Cannot load manifest

jcaballe · August 1, 2024, 9:18am

Hi,

how do I troubleshoot/fix this error?

[root @ stratum-0 ] # cvmfs_server transaction my.cvmfs.repository
cannot load manifest

The file /srv/cvmfs/my.cvmfs.repository/.cvmfspublished seems to be OK.

Any suggestion is more than welcome.

Cheers,
Jose

vavolkl · August 1, 2024, 10:34am

Hi Jose, as with any error with cvmfs_server, please set CVMFS_SERVER_DEBUG=3. Next suggestion would be to check if you can curl .cvmfspublished from the CVMFS_STRATUM0 url , something like http://localhost/cvmfs/my.cvmfs.repository/.cvmfspublished ( check /etc/cvmfs/repositories.d/…/server.conf for the url) and if the whitelist needs to be resigned.
Hope this helps!
Valentin

jcaballe · August 1, 2024, 1:01pm

Hi Valentin,

Before asking here, I resigned the whitelist and I indeed verified that I can wget the file.
I have just tried with DEBUG level, but no help:

[root@stratum-0 ~]# CVMFS_SERVER_DEBUG=3; cvmfs_server transaction my.cvmfs.repository
cannot load manifest

Cheers,
Jose

jcaballe · August 1, 2024, 1:03pm

Oh. This is new (to me):

cvmfs_server check
...
failed to fetch repository manifest (7 - bad signature, failed to verify repository manifest)
...

I don’t think I have seen bad signature before…

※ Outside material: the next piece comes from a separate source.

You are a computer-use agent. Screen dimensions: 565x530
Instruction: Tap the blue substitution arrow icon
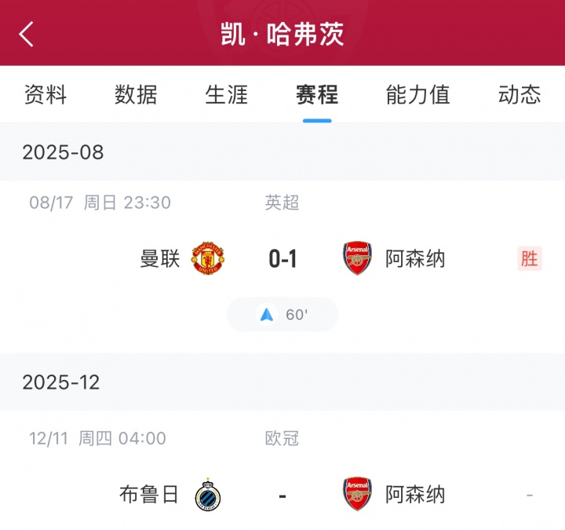267,315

dwd · August 1, 2024, 1:22pm

Sometimes it is useful to run cvmfs_server with bash -x to see exactly what command is failing and try running that independently.

However in this case since you know it is complaining about a bad signature and had just done a resign, I would suspect a mismatch between the private and public keys for the repository.

Dave

jcaballe · August 1, 2024, 1:47pm

interesting. Let me check that

jcaballe · August 2, 2024, 6:49am

I have to admit I am struggling a little bit to find out the exact command to check the keys.
Googling it, I get many disparate suggestions, using ssh-keygen, multiple different openssl commands, etc.
Tried all of that with a pair that it supposed to work, but none of the combinations match. So hard to tell the difference between a matching key and a broken one.

Which commands should I use?

dwd · August 5, 2024, 5:41pm

The easiest way is to look at timestamps and be aware of any manipulation that might have been done to the repository’s keys. In this case it is saying the manifest has a problem so that’s the .cvmfspublished file and the .key and .crt files in /etc/cvmfs/keys.

Oh, another thing that might help is to do cvmfs_server resign -p <repo> because that re-creates the signature on the .cvmfspublished file using the current .key file.